Рональд фыркнул и забросил ногу на ногу. «Наверно, на него теперь тоже наденут эту пробку», – отчего-то подумал Уильям.
– И не судите уж так о тратах, были бы они вашими или нет, – добавила она, с предвкушением клацнув ножницами (несчастный мальчик затрепетал от этого в кресле). – Неужели вам безразличен ваш внешний вид? Неужели вы не хотите выглядеть благополучно?
– Не имею еще таких благ, чтоб волосы завивать кренделями, – парировал Рональд. Женщины возмущенно переглянулись. – Что до моей внешности, то мне и одного указчика хватило. Пускай сперва издадут закон и выпишут бумагу, а после делают со мной и моими доходами, что им вздумается.
– Да ты сам подрываешь их этим… размышлением, – вмешалась Мадлен. Между мужем и женой завязалась наконец перебранка – с упоминанием не к месту и не ко времени и Создателей, и неба, и земли, и всех чудовищных глубин Океана. В тот же момент на плечи Уильяма опустилась огромная, резко отдающая не то стиральным средством, не то каким-то особым парфюмом, накидка. Он увидел в отражении яркий рисунок острова: покосившиеся деревья, смятые в складках кусты и внушительно вздымающаяся у берега волна. Фрау Барбойц немедля укротила мятежные воды ребром ладони и повернулась к спорщикам.
– Не обижайтесь, но, по моему мнению, употреблять размышление – значит проявлять праздномыслие, – сказала она с достоинством, обращаясь к Рональду. – Разве Цель недостаточно привлекает вас? Разве великолепие Америго не трогает ваше сердце всякий раз, когда его наполняет праздная злоба?
– Мое сердце уже съедено, фрау Барбойц, – по-простому объяснил тот. – Обстоятельства меня скоро доконают. А Цель… что с нее взять? Я только размышлять о ней могу, обсудить – с женой только, сын еще мал… И вы меня отговариваете от этого. Пока я здесь, я – рабочий и нуждаюсь в предписанном отдыхе, а если его нет, мне и радости для сердца не видно.
– Вы, герр Левский, и без того на редкость умный человек. Но вас и впрямь снедает праздность, хотя и не так опасно, как ей позволяют некоторые. Вам лишь следует образумить свой ум, и все у вас и вашей семьи будет замечательно!

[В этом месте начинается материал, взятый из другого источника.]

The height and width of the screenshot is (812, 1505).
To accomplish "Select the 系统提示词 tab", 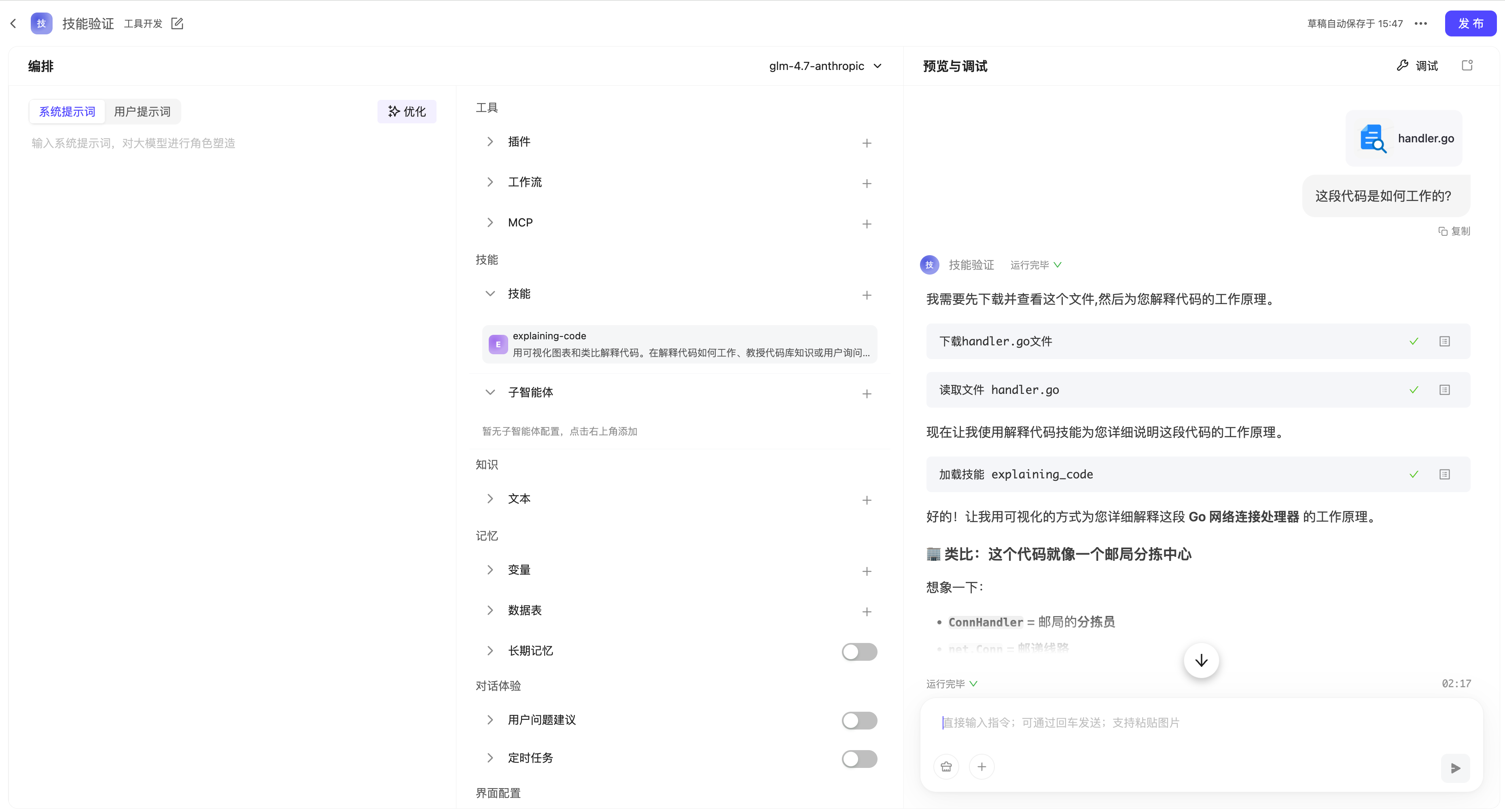I will coord(67,112).
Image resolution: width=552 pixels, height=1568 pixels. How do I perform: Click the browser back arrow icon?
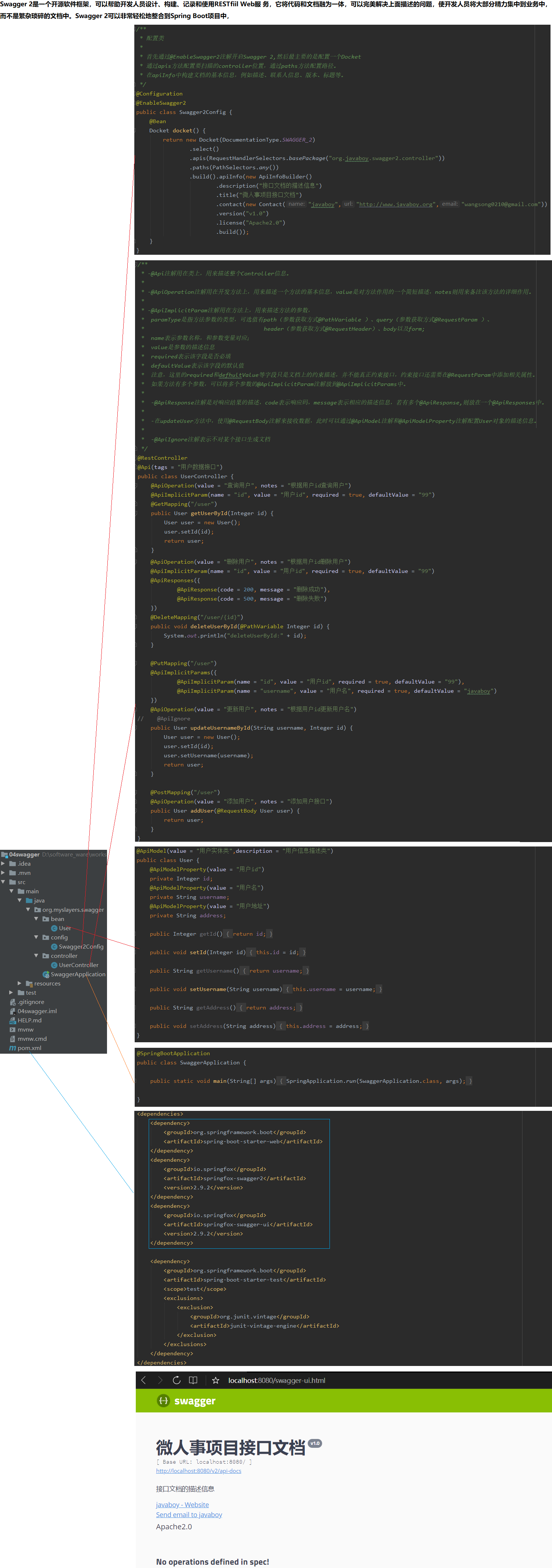click(144, 1380)
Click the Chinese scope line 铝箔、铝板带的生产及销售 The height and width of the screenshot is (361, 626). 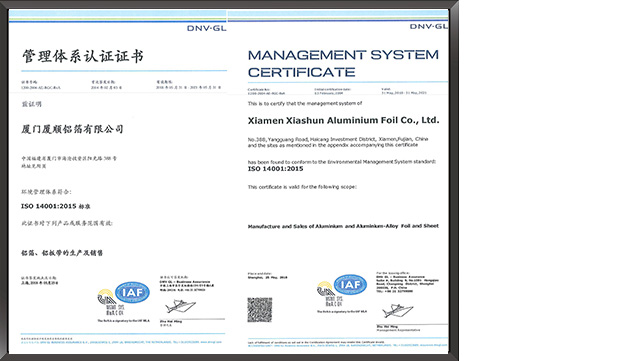(62, 253)
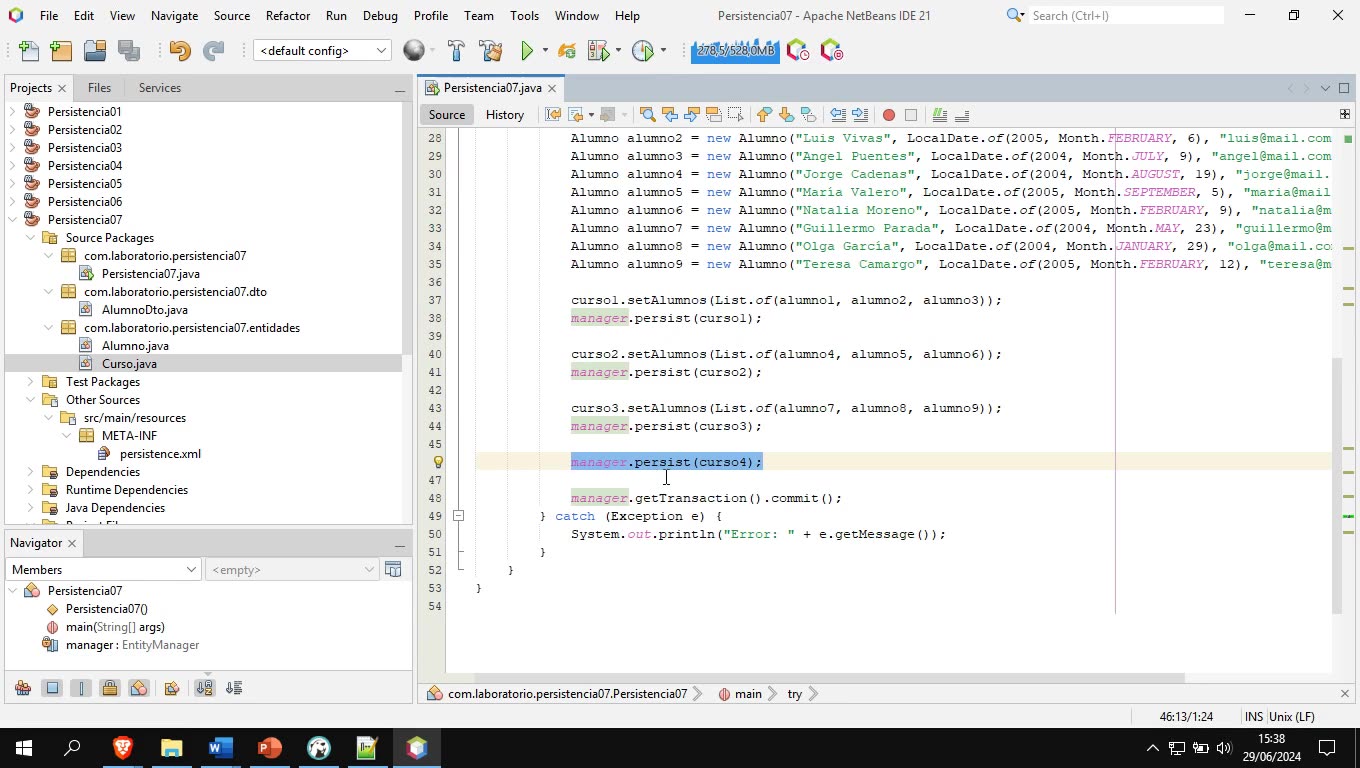Click the Find Selection magnifier icon in the editor toolbar
The image size is (1360, 768).
647,115
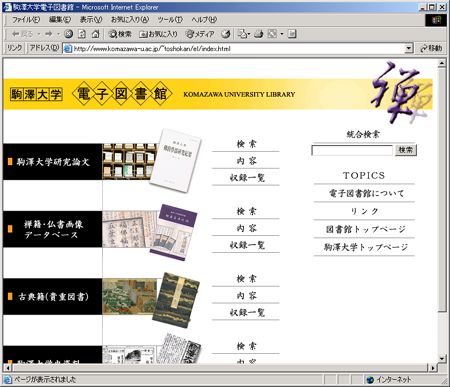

– Да, Рональд у меня способный умом, – тут же подтвердила фрау Левская, – куда бы еще тот ум деть и куда от него деться.
Рональд просто схватился за свои трудные жесткие волосы и больше ничего не говорил. Женщины в золотых спиралях продолжали переглядываться, обмениваясь ухмылками. Фрау Барбойц между тем натянула на руки тугие красные перчатки (они коварно щелкнули на ее запястьях) и не спеша приступила к делу. Посыпался обрезок челки, потом крупные клочки волос начали скатываться с макушки, свисать со лба, оседать на носу. Уильям зажмурил глаза.
– И с боков ему уберите, покороче! – громко забеспокоилась мать. – С боков!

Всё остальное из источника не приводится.